Five Facts on Flattening the Curve of Coronavirus Spread
Health experts say it’s crucial to “flatten the curve” of coronavirus transmissions to keep hospitals from being overwhelmed with critically ill patients. Flattening the curve might prolong the pandemic, scientists say, but fewer people would die because they would receive better medical treatment.
- “Flattening the curve” refers to slowing the speed of the pandemic’s spread.
The goal is to prevent huge numbers of people from becoming seriously ill at the same time and then overwhelming the available hospital beds, ventilators and other tools needed to treat them. “If you look at the curves of outbreaks, you know, they go up big peaks, and then they come down,” says Anthony Fauci, director of the National Institute of Allergy and Infectious Diseases. “What we need to do is flatten that down” by spreading the incidents of infection over a longer time.
- The best way to flatten the curve is to prevent large gatherings of people, which are the easiest pathway for viruses to spread quickly.
Doctors urge people to practice “social distancing” or “physical distancing” to slow the virus’ spread. Because the virus spreads mainly through respiratory droplets (especially when people cough or sneeze), maintaining safe distances from others is vital.

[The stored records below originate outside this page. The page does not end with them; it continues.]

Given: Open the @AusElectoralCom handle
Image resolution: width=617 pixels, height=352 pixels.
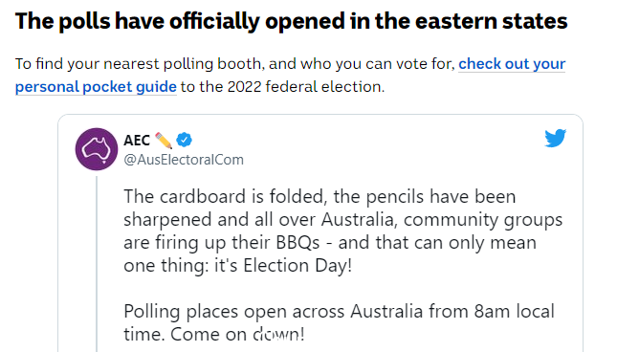Looking at the screenshot, I should coord(184,160).
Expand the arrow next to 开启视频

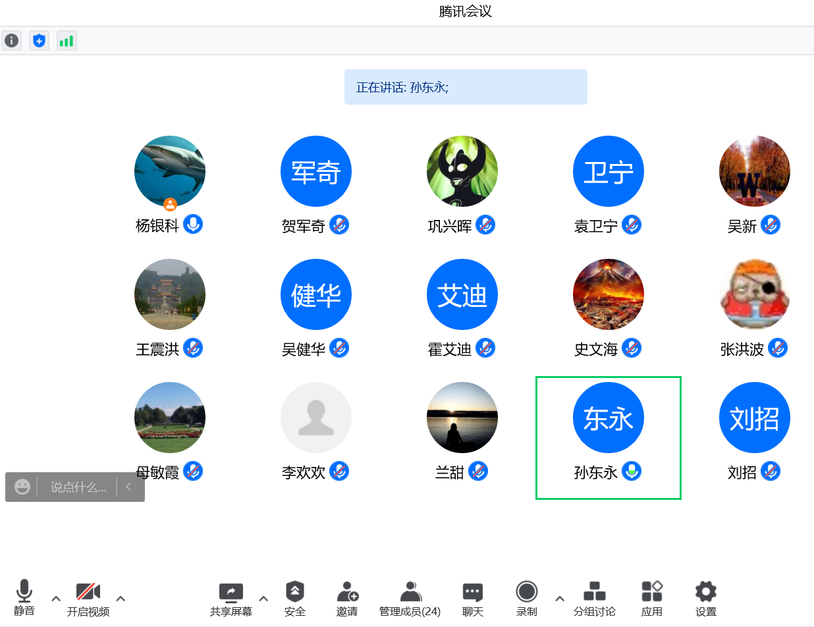click(x=121, y=599)
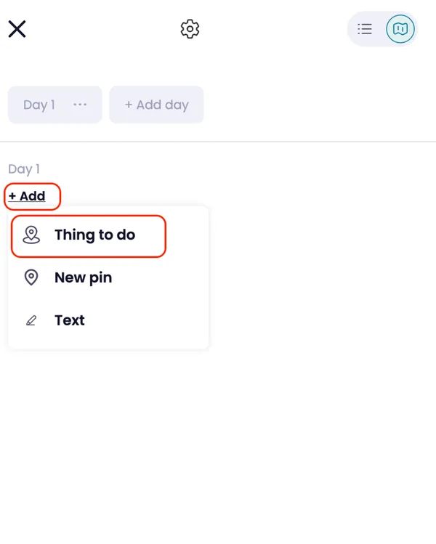This screenshot has width=436, height=544.
Task: Pick the Text option label
Action: pos(70,320)

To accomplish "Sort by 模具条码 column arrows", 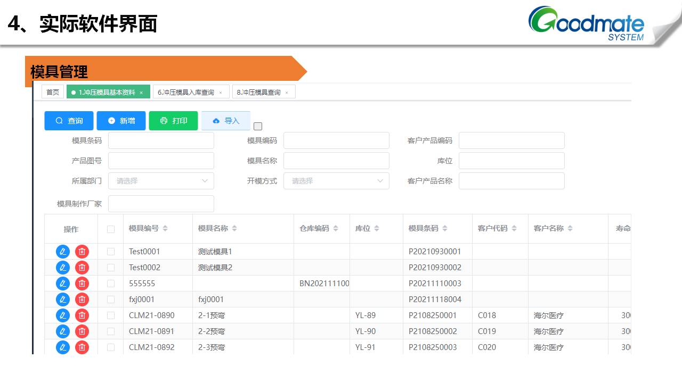I will pyautogui.click(x=445, y=229).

- A steep spike in coronavirus cases, rather than a flatter curve, can overwhelm hospitals.
Even with industries working hard to produce needed equipment, hospitals have a limited number of beds, ventilators, doctors, nurses and other resources. When thousands of people get seriously ill at the same time, these resources are overwhelmed, and some victims cannot be treated. Italy has suffered the most, perhaps, but even a New York City hospital has seen patient beds lining the emergency department’s hallways, and the morgue overflowing.
- A flatter curve sends fewer patients to hospitals all at once, spreading their arrivals over a longer period.
A flatter curve of infections could prolong the epidemic, scientists say. But that’s a worthy trade-off because it would help hospitals meet patients’ needs as they arrive. This should result in better treatments and fewer deaths, the experts say.
- South Korea did a good job of flattening the coronavirus curve.
Epidemiologists say South Korea saved lives by working fast to flatten the curve on viral spread. Key steps were: acting swiftly; testing widely and safely; tracing and isolating people who had come in contact with sick persons; and building widespread public support for the necessary hardships.